Latvian Decorative Art and Design: end of the 19th century to the 1960s
Professional Latvian applied art grew out of folk art traditions and the ethnographic heritage. Professionally trained artists began to turn applied art at the end of the 19th and beginning of the 20th century. Carpets, furniture and ceramics were produced from original artists’ sketches. Inspiration was drawn from the then popular European Art Nouveau (embroidered altar carpet from a design by Janis Rozentāls, samples of wallpaper patterns drawn by Jūlijs Straume).
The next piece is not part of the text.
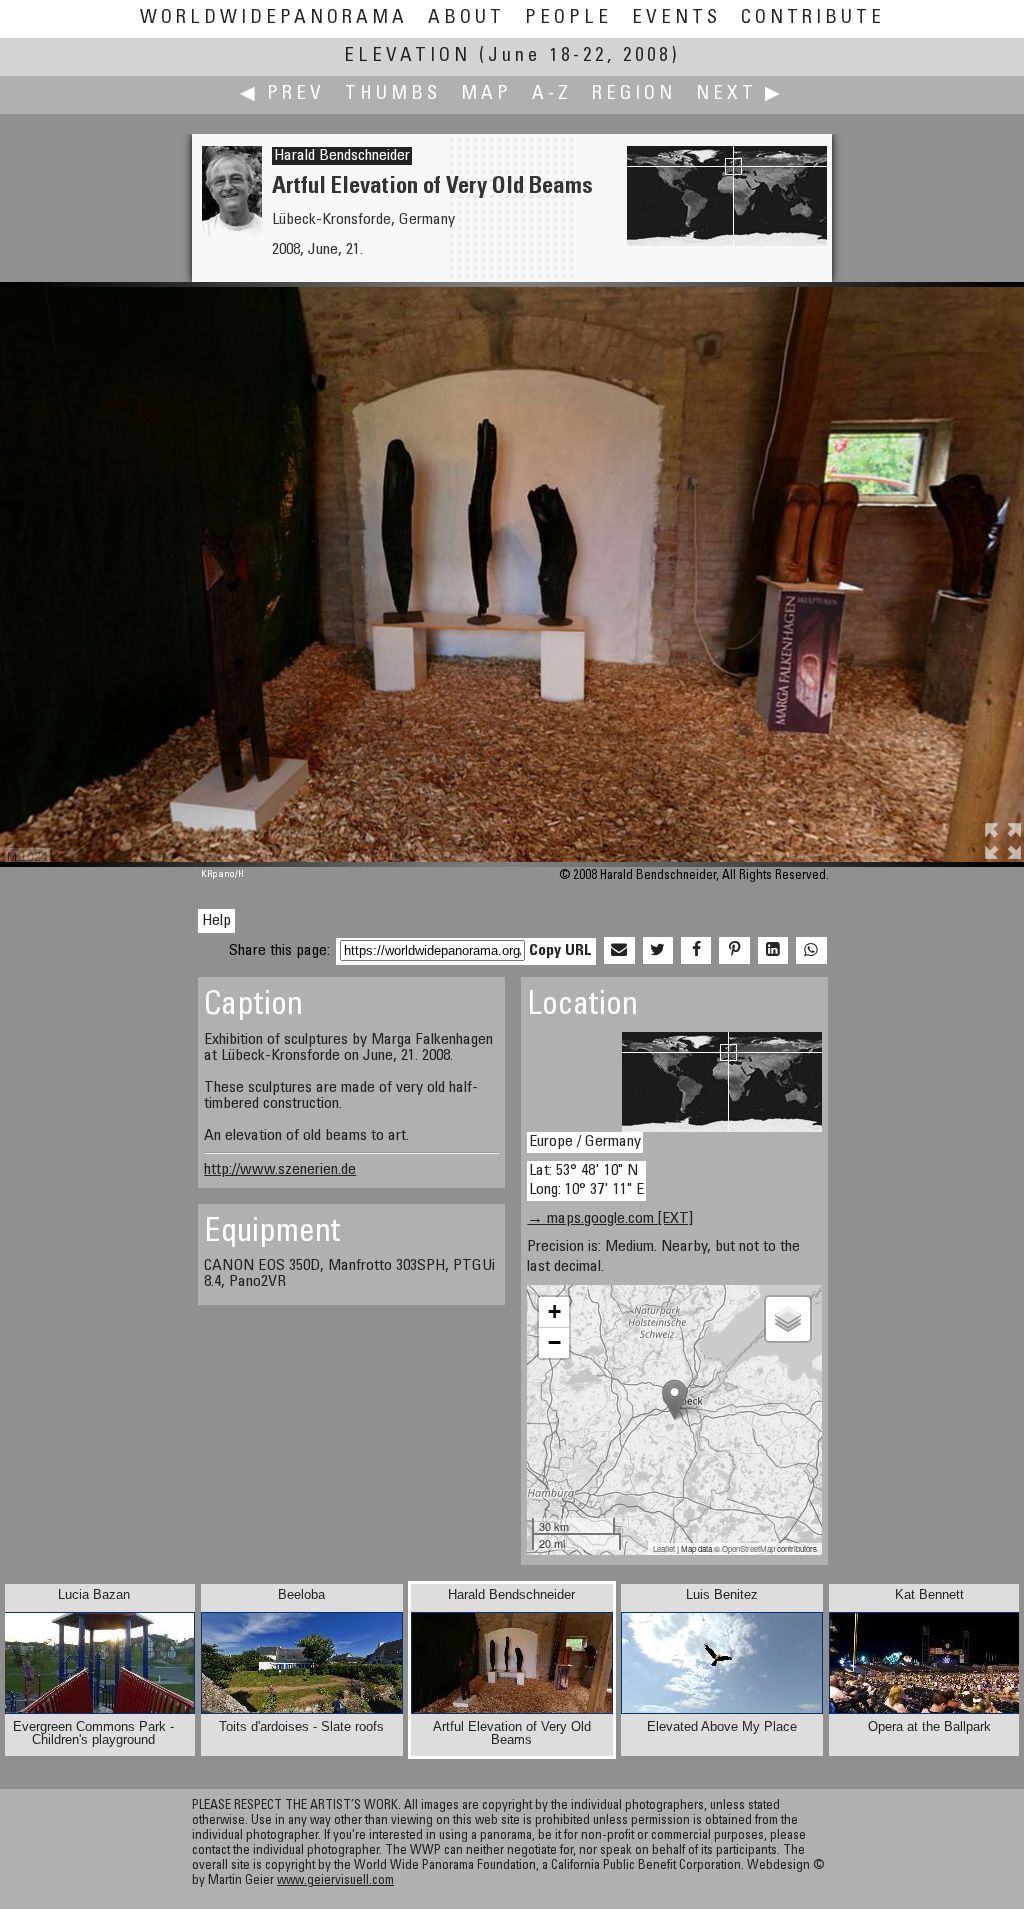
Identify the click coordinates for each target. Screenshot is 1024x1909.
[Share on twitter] (658, 951)
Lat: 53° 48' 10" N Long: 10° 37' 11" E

The proclamation of Latvia’s independence in 1918 gave rise to a surge in patriotism. In the 1920s and 30s art was dominated by the national style brilliantly revealed in the furniture suites and and textiles designed by Ansis Cīrulis and Jūlijs Madernieks. For their part young artists found inspiration in European avant-garde movements and styles such as Cubism, Constructivism and Art Deco. The painters Romans Suta and Aleksandra Beļcova and the graphic artist Sigismunds Videbergs founded the porcelain painting studio Baltars (1925-1928). The studio was awarded prizes at the 1925 International Exhibition of Decorative and Industrial Art in Paris. To this day the contribution of the Baltars studio is regarded as a unique phenomenon in the context of European art styles and is among the treasures in Latvia’s Culture Canon.
After the Second World War, Latvia’s applied art was permeated by enforced Soviet ideology but the 1960s saw daring efforts challenging the established order. The features of the new style of modernism included laconism of geometric forms, colourfulness and experiments with new materials and techniques. This could be seen furniture design, ceramics and metal art. Of note is the fact that in 1961 a Textile Art department was established at the Academy of Art. The second floor display ends with a selection of works from this period emphasising their unified modernist stylistic.